Task to carry out: All of the entries need to be repeated exactly. Leave nothing out.

Data section:
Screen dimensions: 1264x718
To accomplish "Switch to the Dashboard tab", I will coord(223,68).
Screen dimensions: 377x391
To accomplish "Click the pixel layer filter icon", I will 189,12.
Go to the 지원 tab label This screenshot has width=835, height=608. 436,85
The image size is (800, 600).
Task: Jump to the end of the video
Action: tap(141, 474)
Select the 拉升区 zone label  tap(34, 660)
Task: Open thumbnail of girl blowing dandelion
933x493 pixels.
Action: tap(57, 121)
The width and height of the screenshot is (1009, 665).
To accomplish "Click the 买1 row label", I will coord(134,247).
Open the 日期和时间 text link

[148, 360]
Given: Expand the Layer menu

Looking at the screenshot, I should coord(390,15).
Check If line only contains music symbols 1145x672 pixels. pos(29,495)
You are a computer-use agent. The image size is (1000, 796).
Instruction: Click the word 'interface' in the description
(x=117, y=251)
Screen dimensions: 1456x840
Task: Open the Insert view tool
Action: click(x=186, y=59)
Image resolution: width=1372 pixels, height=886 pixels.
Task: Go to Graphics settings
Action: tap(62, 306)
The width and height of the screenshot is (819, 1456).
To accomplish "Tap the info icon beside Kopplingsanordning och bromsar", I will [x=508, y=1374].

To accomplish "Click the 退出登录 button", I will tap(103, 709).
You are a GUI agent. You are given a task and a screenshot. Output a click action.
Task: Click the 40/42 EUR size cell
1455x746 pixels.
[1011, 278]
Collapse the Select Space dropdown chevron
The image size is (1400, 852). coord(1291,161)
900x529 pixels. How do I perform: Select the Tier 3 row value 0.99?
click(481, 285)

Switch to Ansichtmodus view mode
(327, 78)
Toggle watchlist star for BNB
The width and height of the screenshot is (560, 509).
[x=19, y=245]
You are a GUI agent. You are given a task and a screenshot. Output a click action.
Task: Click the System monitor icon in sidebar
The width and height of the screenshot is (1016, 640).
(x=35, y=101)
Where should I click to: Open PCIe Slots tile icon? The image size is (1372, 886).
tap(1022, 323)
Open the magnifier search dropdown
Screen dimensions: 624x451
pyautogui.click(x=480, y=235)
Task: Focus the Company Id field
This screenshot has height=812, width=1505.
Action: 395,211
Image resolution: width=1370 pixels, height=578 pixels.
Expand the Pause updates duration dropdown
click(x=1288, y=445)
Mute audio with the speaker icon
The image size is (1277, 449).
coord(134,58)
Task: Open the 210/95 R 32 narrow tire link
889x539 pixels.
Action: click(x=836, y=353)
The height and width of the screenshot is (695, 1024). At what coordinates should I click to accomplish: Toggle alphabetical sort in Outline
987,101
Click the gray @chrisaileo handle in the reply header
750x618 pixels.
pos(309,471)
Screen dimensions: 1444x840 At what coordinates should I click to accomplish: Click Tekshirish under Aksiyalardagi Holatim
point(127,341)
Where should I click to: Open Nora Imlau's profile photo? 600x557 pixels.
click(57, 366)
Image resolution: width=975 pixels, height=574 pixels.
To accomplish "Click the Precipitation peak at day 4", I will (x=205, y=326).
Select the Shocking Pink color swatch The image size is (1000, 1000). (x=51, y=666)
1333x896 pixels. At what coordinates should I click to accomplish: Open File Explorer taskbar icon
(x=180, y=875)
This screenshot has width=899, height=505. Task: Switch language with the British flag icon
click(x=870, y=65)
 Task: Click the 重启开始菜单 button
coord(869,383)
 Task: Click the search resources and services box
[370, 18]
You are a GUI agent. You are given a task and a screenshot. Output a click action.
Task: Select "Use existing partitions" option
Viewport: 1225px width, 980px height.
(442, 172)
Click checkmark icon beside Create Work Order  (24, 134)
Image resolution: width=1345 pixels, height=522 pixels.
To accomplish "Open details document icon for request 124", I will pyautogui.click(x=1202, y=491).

Solved exercise:
Screen dimensions: 1264x718
To accomplish "Switch to the Dashboard tab", I will coord(223,68).
Screen dimensions: 377x391
To accomplish "Click the pixel layer filter icon", I will 189,12.
Go to the 지원 tab label This screenshot has width=835, height=608. 436,85
The image size is (800, 600).
Task: Jump to the end of the video
Action: tap(141, 474)
Select the 拉升区 zone label  tap(34, 660)
Task: Open thumbnail of girl blowing dandelion
933x493 pixels.
Action: tap(57, 121)
The width and height of the screenshot is (1009, 665).
To accomplish "Click the 买1 row label", I will coord(134,247).
Open the 日期和时间 text link

[148, 360]
Given: Expand the Layer menu

Looking at the screenshot, I should coord(390,15).
Check If line only contains music symbols 1145x672 pixels. pos(29,495)
You are a computer-use agent. The image size is (1000, 796).
Instruction: Click the word 'interface' in the description
(x=117, y=251)
Screen dimensions: 1456x840
Task: Open the Insert view tool
Action: click(x=186, y=59)
Image resolution: width=1372 pixels, height=886 pixels.
Task: Go to Graphics settings
Action: tap(62, 306)
The width and height of the screenshot is (819, 1456).
To accomplish "Tap the info icon beside Kopplingsanordning och bromsar", I will [x=508, y=1374].

To accomplish "Click the 退出登录 button", I will tap(103, 709).
You are a GUI agent. You are given a task and a screenshot. Output a click action.
Task: Click the 40/42 EUR size cell
1455x746 pixels.
[1011, 278]
Collapse the Select Space dropdown chevron
The image size is (1400, 852). coord(1291,161)
900x529 pixels. How do I perform: Select the Tier 3 row value 0.99?
click(481, 285)

Switch to Ansichtmodus view mode
(327, 78)
Toggle watchlist star for BNB
The width and height of the screenshot is (560, 509).
[x=19, y=245]
You are a GUI agent. You are given a task and a screenshot. Output a click action.
Task: Click the System monitor icon in sidebar
The width and height of the screenshot is (1016, 640).
(x=35, y=101)
Where should I click to: Open PCIe Slots tile icon? The image size is (1372, 886).
tap(1022, 323)
Open the magnifier search dropdown
Screen dimensions: 624x451
pyautogui.click(x=480, y=235)
Task: Focus the Company Id field
This screenshot has height=812, width=1505.
Action: 395,211
Image resolution: width=1370 pixels, height=578 pixels.
Expand the Pause updates duration dropdown
click(x=1288, y=445)
Mute audio with the speaker icon
The image size is (1277, 449).
coord(134,58)
Task: Open the 210/95 R 32 narrow tire link
889x539 pixels.
Action: click(x=836, y=353)
The height and width of the screenshot is (695, 1024). At what coordinates should I click to accomplish: Toggle alphabetical sort in Outline
987,101
Click the gray @chrisaileo handle in the reply header
750x618 pixels.
pos(309,471)
Screen dimensions: 1444x840 At what coordinates should I click to accomplish: Click Tekshirish under Aksiyalardagi Holatim
point(127,341)
Where should I click to: Open Nora Imlau's profile photo? 600x557 pixels.
click(57, 366)
Image resolution: width=975 pixels, height=574 pixels.
To accomplish "Click the Precipitation peak at day 4", I will (x=205, y=326).
Select the Shocking Pink color swatch The image size is (1000, 1000). (x=51, y=666)
1333x896 pixels. At what coordinates should I click to accomplish: Open File Explorer taskbar icon
(x=180, y=875)
This screenshot has width=899, height=505. Task: Switch language with the British flag icon
click(x=870, y=65)
 Task: Click the 重启开始菜单 button
coord(869,383)
 Task: Click the search resources and services box
[370, 18]
You are a GUI agent. You are given a task and a screenshot. Output a click action.
Task: Select "Use existing partitions" option
Viewport: 1225px width, 980px height.
(442, 172)
Click checkmark icon beside Create Work Order  (24, 134)
Image resolution: width=1345 pixels, height=522 pixels.
To accomplish "Open details document icon for request 124", I will pyautogui.click(x=1202, y=491).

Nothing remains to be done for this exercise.